Reproduce the material verbatim from its first line through the line containing "(x=1247, y=247)", inclusive, and omit the pictures.

### Dataset records:
........
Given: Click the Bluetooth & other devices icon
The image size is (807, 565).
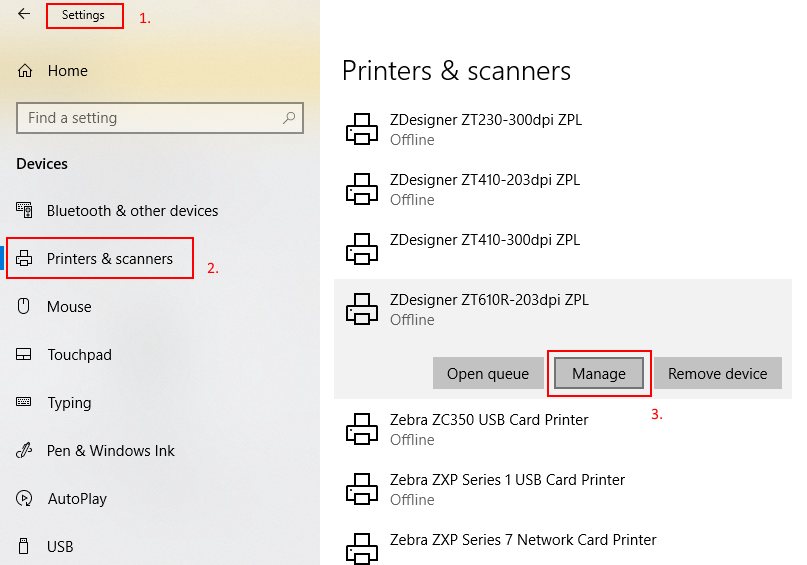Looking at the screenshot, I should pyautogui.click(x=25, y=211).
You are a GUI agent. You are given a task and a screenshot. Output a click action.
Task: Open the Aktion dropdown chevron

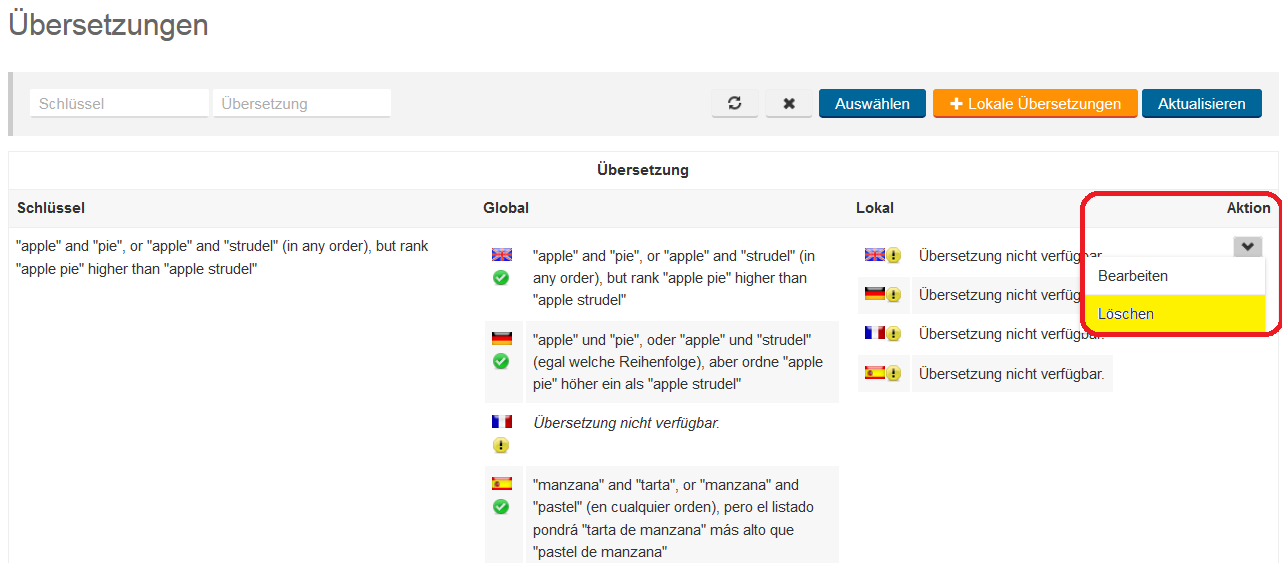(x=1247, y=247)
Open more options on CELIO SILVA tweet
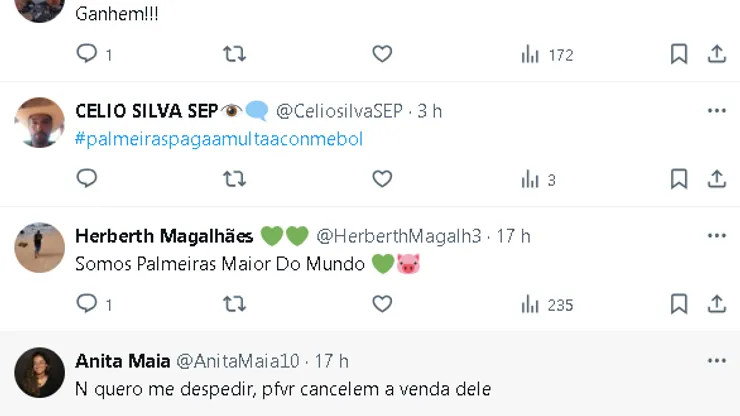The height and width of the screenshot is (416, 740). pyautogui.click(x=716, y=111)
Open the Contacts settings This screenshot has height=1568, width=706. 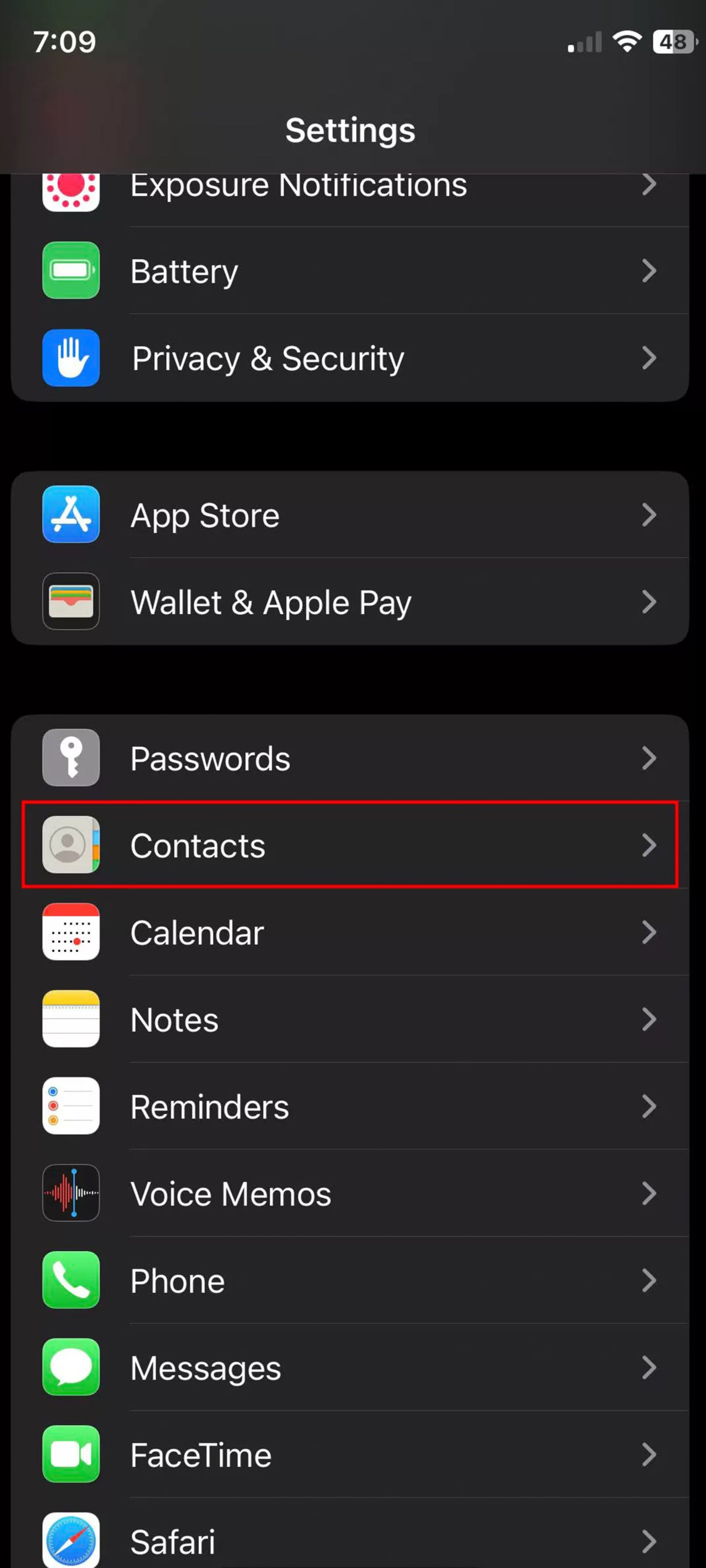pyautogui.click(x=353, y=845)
........
### Reply to the task:
Given: Click the Bluetooth & other devices icon
The image size is (807, 565).
Looking at the screenshot, I should pyautogui.click(x=25, y=211).
You are a GUI agent. You are given a task and a screenshot. Output a click action.
Task: Open the Aktion dropdown chevron

(x=1247, y=247)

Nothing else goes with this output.